Connected standby has nothing to do with this conversation.

BitLocker - go to the Control Panel and click "BitLocker Drive Encryption" and see what it says in there.
 

ahooper

New Member
Next, you CANNOT just install a dual boot system on a UEFI BIOS device

This is not really true. I run Linux dual boot with secure boot on and it was simple. Windows 10 was simpler still. Please don't spread FUD.
 

ScottyS

Active Member
Next, you CANNOT just install a dual boot system on a UEFI BIOS device

This is not really true. I run Linux dual boot with secure boot on and it was simple. Windows 10 was simpler still. Please don't spread FUD.
Yes, I have been dual booting Win8 & Win10 TP on my SP3 since the first build.
 

Haldi

Member
This tells me you do not understand enough to be doing what you are trying to do.

That's exactly the Problem! i have litterally NO idea how Virtualisation really works, i do know few basic things you read in the news about new ULV chips supporting VTd and stuff but thats it! So i never really considered using it.

I've been using dualboot on my normal Computer for ages(in my time relation^^ ), started with the first vista builds on XP. The Big benefit of Dualboot is you can actually use two OS separate... switch bewteen them with a simple reboot, and once you're done you can delet one and have a normal fully working OS.... mostly...
So i tought i could install the win10 Tech preview here, and if it had problems or some Programms would create problems i could simply reboot and all would work as before! and after a few months when win10 has proofen usefull i can simply delete Win8.1 and run Win10 as main OS.



BitLocker - go to the Control Panel and click "BitLocker Drive Encryption" and see what it says in there.

### Data records
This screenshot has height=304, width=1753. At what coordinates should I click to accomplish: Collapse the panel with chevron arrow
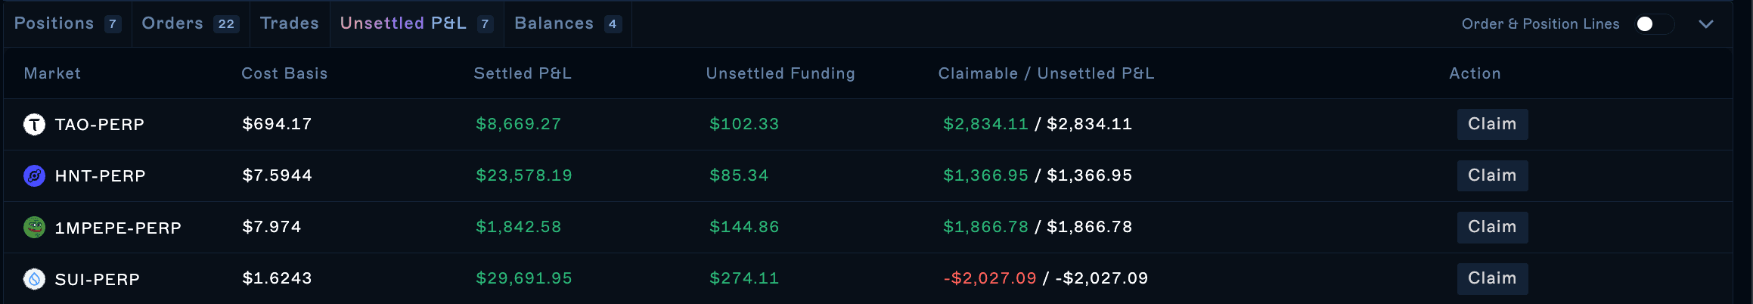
---
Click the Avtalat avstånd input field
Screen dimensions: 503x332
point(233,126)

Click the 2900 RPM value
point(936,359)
* * *
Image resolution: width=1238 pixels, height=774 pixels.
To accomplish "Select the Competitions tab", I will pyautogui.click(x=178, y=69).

### Task goal
Please write out the dual-boot forum thread between "Yes, I have" and "considered using it.", inclusive. Work from the dual-boot forum thread alone.

### Expected output
Yes, I have been dual booting Win8 & Win10 TP on my SP3 since the first build.
 

Haldi

Member
This tells me you do not understand enough to be doing what you are trying to do.

That's exactly the Problem! i have litterally NO idea how Virtualisation really works, i do know few basic things you read in the news about new ULV chips supporting VTd and stuff but thats it! So i never really considered using it.